_Try it_. Filter this material down to the lines that hold "will", copying each one.

....

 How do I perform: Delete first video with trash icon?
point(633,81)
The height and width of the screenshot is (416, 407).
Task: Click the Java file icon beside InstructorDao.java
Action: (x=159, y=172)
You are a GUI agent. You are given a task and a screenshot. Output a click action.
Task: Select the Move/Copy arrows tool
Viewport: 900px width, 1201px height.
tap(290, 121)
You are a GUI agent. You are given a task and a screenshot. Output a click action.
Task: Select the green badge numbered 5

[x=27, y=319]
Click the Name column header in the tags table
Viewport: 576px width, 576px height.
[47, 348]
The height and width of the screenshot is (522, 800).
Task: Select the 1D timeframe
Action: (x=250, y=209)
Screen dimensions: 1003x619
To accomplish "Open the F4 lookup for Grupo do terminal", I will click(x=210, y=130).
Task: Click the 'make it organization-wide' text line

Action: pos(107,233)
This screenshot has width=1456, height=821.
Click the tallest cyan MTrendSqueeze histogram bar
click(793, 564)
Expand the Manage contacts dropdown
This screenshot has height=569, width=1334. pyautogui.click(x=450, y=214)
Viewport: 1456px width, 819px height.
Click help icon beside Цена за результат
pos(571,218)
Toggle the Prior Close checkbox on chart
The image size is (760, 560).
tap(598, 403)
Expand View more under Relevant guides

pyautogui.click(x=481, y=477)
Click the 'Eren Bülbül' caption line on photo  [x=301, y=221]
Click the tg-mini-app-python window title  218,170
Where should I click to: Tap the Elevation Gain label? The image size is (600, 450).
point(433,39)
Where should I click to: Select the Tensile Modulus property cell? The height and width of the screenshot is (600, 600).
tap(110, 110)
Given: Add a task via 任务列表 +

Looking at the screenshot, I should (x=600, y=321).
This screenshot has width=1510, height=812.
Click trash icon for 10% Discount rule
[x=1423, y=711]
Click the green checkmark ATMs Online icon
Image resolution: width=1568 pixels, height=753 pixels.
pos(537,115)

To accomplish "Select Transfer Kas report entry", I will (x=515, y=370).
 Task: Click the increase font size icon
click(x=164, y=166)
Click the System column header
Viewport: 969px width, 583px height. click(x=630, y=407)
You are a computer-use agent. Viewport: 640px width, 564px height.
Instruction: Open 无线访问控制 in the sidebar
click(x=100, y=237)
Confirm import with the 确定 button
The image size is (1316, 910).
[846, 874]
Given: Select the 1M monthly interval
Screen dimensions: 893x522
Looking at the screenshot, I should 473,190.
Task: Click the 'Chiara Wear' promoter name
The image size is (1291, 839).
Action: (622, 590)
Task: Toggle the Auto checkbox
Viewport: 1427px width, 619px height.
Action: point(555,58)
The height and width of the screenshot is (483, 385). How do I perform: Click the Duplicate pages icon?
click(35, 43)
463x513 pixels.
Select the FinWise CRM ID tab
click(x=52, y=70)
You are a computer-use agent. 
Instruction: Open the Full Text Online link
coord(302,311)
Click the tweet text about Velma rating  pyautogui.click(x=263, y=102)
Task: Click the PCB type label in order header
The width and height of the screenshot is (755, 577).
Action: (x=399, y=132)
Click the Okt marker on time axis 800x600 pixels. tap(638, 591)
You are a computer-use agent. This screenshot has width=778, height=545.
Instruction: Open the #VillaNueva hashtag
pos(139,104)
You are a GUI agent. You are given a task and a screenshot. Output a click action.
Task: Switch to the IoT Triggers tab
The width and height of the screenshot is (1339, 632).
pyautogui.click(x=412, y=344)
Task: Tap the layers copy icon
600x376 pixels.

....

_Problem solution_.
To accomplish "Open the F4 lookup for Grupo do terminal", I will click(x=210, y=130).
To accomplish "Select Transfer Kas report entry", I will (x=515, y=370).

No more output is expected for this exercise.